If you look at my QRZ page I have links to USB adaptors which break the shield.  There are both USB-A and USB-B adaptors.  You can put those on most any USB device (not the hub though) and reduce the RFI running around your setup.  This is because everybody ties the USB shield to pin 4 on the usb plug and also tie the common return on power to chassis -- both of which are the wrong thing to do.
Having your station properly grounded also matters so please describe your shack grounding system. Most common mistake I see is the "rod in the ground outside the shack" which is not tied to the main house ground.  And then what that is ground correctly 2nd most common is the shack PC is then grounded to the house ground instead of lifting the ground pin to ground.
Mike W9MDB





On Saturday, May 14, 2022, 06:25:19 AM CDT, Chuck Moore via groups.io <wd4hxg@...> wrote:


Stuart Ogawa
 

Hi Chuck

Thank you for your shared experience. A couple of observations:

* Experiments 1, 2, and 3 I used 90 watts output. In my pre formalized testing documented above (prior to these experiments) I ran 1 watt for the prior 2 months. Hence, power output for did not make a difference for WSPR. Hence, I will not rule out power related output is causing crashes, but I have 168 hours running non stop at 90 watts output, have similar results as 1 watt output....and the variable that changes is WSJT hitting around 180 +/- megs of RAM utilization before a crash occurs.

* Your experience leads me to think that there could in fact be two different areas of concern. I do not run FT8 at all, and WSPR does not crash until 180 +/- megs of RAM. Perhaps RF is impacting, regardless of power, the USB signal for FT8, WSJT, and the transceiver. I cannot speak to that. I noticed that most users discussed FT8 crashing but no one posting about WSPR crashing.

Michael,

Thank you. I will look at your page. It is inexpensive to add those type of USB adapters. I will buy and implement those as one of the backlog of experiments to run after the Experiment 4 series.

As for ground. I operate my lab in my garage. Behind my garage wall is where the main water main feeds the house with copper pipe. I happened to have spare RG8U, so I water hose clapped the outer RG8U shield directly to the copper pipe. This feed goes into my lab. The other end of the feed line connects to a backplane plate, and I connect my gear (Icom 7300, antenna tuner (LDG AT 1000 Proii), and antenna switch) to this plate.
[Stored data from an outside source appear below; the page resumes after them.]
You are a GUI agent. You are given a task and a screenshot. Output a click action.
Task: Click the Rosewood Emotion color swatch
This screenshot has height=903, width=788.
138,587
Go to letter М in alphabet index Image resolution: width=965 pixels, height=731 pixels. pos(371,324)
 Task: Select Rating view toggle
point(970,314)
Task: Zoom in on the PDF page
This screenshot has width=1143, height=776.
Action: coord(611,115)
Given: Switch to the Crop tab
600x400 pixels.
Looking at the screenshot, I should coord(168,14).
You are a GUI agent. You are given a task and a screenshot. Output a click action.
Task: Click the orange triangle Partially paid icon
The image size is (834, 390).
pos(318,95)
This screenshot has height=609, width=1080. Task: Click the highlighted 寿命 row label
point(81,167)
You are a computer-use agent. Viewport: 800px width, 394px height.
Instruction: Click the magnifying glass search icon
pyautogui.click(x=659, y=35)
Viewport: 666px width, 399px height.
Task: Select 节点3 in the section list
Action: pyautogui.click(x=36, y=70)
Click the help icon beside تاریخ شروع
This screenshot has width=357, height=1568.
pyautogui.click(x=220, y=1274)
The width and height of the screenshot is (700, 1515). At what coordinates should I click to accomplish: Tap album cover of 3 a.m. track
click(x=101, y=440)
I think I have a reasonable ground setup, but I am open to other suggestions.

------------

Experiment 4b - results so far.....this is curious

7:30PM PST

* 21hrs, 45 minutes have elapsed since experiment 4b began
* WSJT WSPR still transmitting; 90 watts output, 50% duty cycle
* 308 WSJT WSPR transmissions successfully logged

Observations
* Activity RAM at this juncture is 167.3 megs utilized; 30.9% LESS RAM than expected at this point
* I would have expected approximately 213.7 megs utilized with 308 WSJT WSPR transmissions successfully logged at this point; simple proportion math based on recorded outcomes from prior experiments where I logged WSJT RAM usage and number of WSJT WSPR transmissions until failure.
* I would have normally expected and predicted WSJT failure due to RAM utilization and number of TX WSPR logged in the next 2 to 3 hours based on prior recorded values

No configuration changes have been made between Experiment 4a and 4b...just a quit and restart of WSJT.

No explanation. Very peculiar.

Continuing to let experiment 4b run its course.

------------

Side observation:

* It reached 90+ F at our home here in the Silicon Valley today; garage was and still is about low 80's right now.

* Despite this closed environment temperature and running 90 watts output at 50% duty cycle for past 22+ hours, the Icom 7300 temp bar graph stabilizes at 30% from zero/off temp position. Yes, this device runs pretty cool in the grand scheme of things.

* It appears there are three fan speeds (very low, low and moderate) up to the 30% temp bar range; best guess from sight reading the temp bar graph is 20% along the bar graph low speed occurs; climbing beyond the 20% it appears fan moves to moderate speed. Doesn't really bother me because I just come to the lab to check on things and then walk away after recording values and observations.